Préférant rire de cette dissonance de perception entre les deux gouvernements respectifs des deux pays, certains internautes affirment que le ministère tunisien a convoqué la responsable américaine afin de corriger ses informations quant au fait que le référendum ait été effectué dans le climat le plus transparent et démocratique qui soit.

Pour Walid Bel Hadj Amor, vice-président de l’Institut arabe des chefs d’entreprises (IACE), qui cite entre autres le poids étatsunien dans le FMI, le rôle des États-Unis qualifié par certains de gendarme du monde « ne repose pas sur du vent ».

 

Selon l’ancien diplomate américain William Lawrence, les Etats-Unis « qui ont tardé à intervenir plus fermement » seraient en passe de réviser l’ensemble de leurs contributions financières.
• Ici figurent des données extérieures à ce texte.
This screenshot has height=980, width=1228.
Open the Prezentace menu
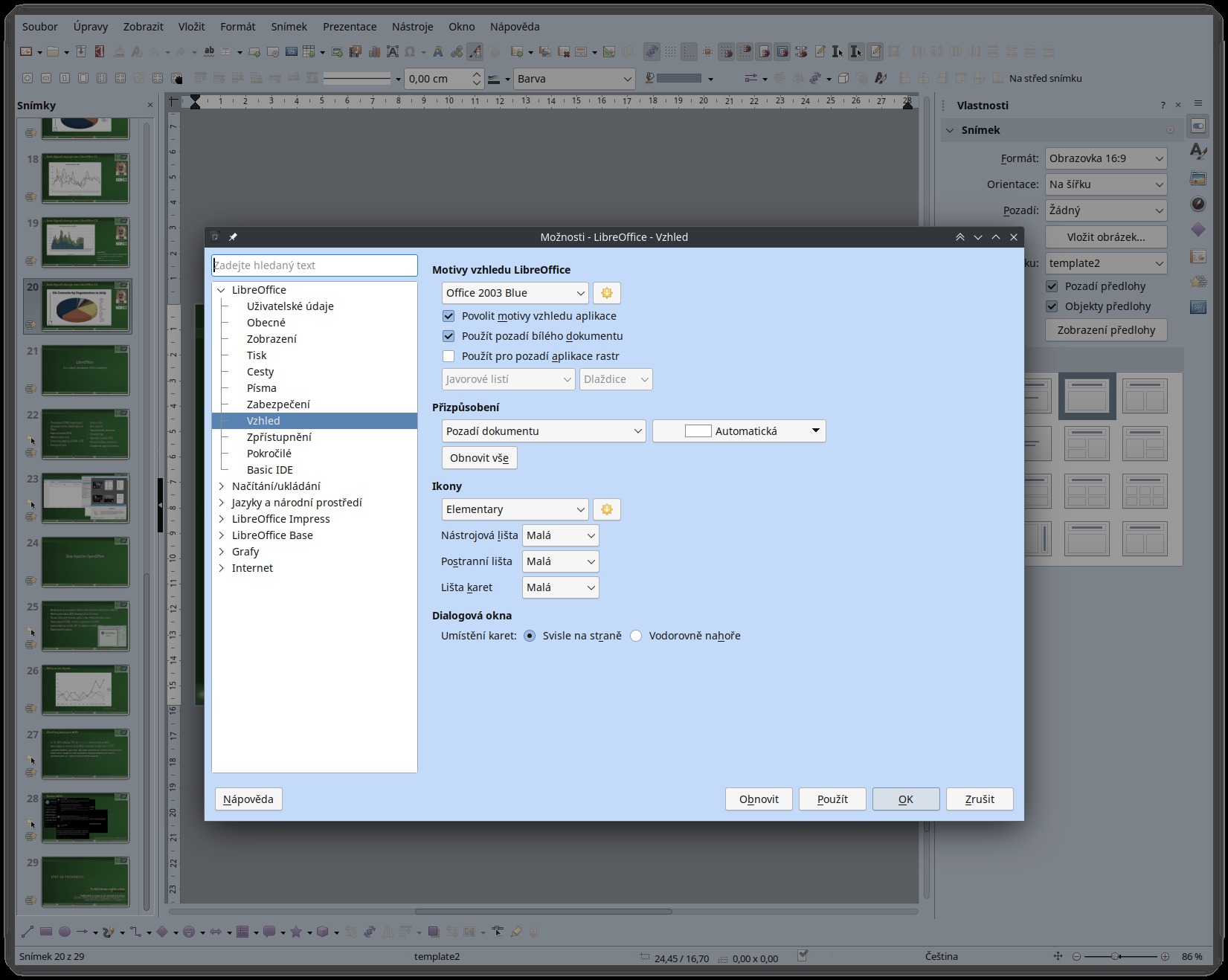tap(350, 27)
Un avis que ne partage pas un autre ancien diplomate, Gordon Gray, pour qui les USA devraient aider à stabiliser la Tunisie en portant assistance financièrement aux forces vives du pays.

Dans des fuites audio leakés de Nadia Akacha, l’ancienne bras droit du président Saïed, ce dernier aurait eu l’intention dès 2021 de se passer d’une ambassade US dans le pays, si ce n’était l’intervention de Akacha pour le ramener à la raison, selon ses dires.

Samedi 30 juillet, quelques dizaines de manifestants, répondant à l’appel de l’UGTT mais aussi à celui d’autres organisations syndicales et associatives, ont protesté aux abords de l’ambassade américaine à Tunis. Cependant les fronts et manifs pourraient se multiplier, à mesure que d’autres chancelleries occidentales se joignent au camp américain. Fin juillet toujours, c’était en effet au tour du Canada d’entrer en lice, en brandissant à nouveau à demi-mot la menace de ne pas tenir l’imminent Sommet de la francophonie en Tunisie, prévu à Djerba en novembre prochain après un report d’une année déjà pour les mêmes raisons inavouées.